**WHAT IS REQUIRED**
The material below holds a span beginning at the line with "You are a computer-use agent. This" and ending at the line with "Task: Click the email envelope icon". Quote that span exactly, both ends included, and only that span.

--- SOURCE INFORMATION Enclosed Below ---

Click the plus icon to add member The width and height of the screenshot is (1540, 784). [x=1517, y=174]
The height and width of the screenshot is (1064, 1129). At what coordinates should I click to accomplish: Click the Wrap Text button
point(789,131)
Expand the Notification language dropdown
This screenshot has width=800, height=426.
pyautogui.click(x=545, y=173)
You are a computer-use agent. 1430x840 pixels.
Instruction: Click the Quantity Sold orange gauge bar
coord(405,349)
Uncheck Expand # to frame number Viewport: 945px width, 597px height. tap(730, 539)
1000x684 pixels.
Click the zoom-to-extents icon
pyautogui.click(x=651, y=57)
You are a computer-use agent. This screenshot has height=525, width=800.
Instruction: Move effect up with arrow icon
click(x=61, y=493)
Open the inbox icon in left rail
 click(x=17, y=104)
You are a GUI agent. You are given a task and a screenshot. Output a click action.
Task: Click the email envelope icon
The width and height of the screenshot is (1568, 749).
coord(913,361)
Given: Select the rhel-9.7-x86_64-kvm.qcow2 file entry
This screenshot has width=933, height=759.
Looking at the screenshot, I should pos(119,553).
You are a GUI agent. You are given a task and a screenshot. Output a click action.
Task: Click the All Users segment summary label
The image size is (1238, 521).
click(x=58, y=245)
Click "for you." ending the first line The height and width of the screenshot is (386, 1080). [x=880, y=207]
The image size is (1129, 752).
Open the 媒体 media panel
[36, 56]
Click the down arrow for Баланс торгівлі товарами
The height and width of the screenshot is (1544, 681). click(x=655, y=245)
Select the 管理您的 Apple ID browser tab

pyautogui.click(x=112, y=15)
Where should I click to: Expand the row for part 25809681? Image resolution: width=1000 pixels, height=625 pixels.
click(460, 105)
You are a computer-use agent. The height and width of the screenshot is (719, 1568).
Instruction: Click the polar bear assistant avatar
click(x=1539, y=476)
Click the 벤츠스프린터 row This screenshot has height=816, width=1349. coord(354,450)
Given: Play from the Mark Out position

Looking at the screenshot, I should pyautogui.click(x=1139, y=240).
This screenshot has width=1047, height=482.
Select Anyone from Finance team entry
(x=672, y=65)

--- End of Enclosed SOURCE INFORMATION ---

**PROBLEM SOLUTION**
You are a computer-use agent. This screenshot has height=525, width=800.
Instruction: Move effect up with arrow icon
click(x=61, y=493)
Open the inbox icon in left rail
 click(x=17, y=104)
You are a GUI agent. You are given a task and a screenshot. Output a click action.
Task: Click the email envelope icon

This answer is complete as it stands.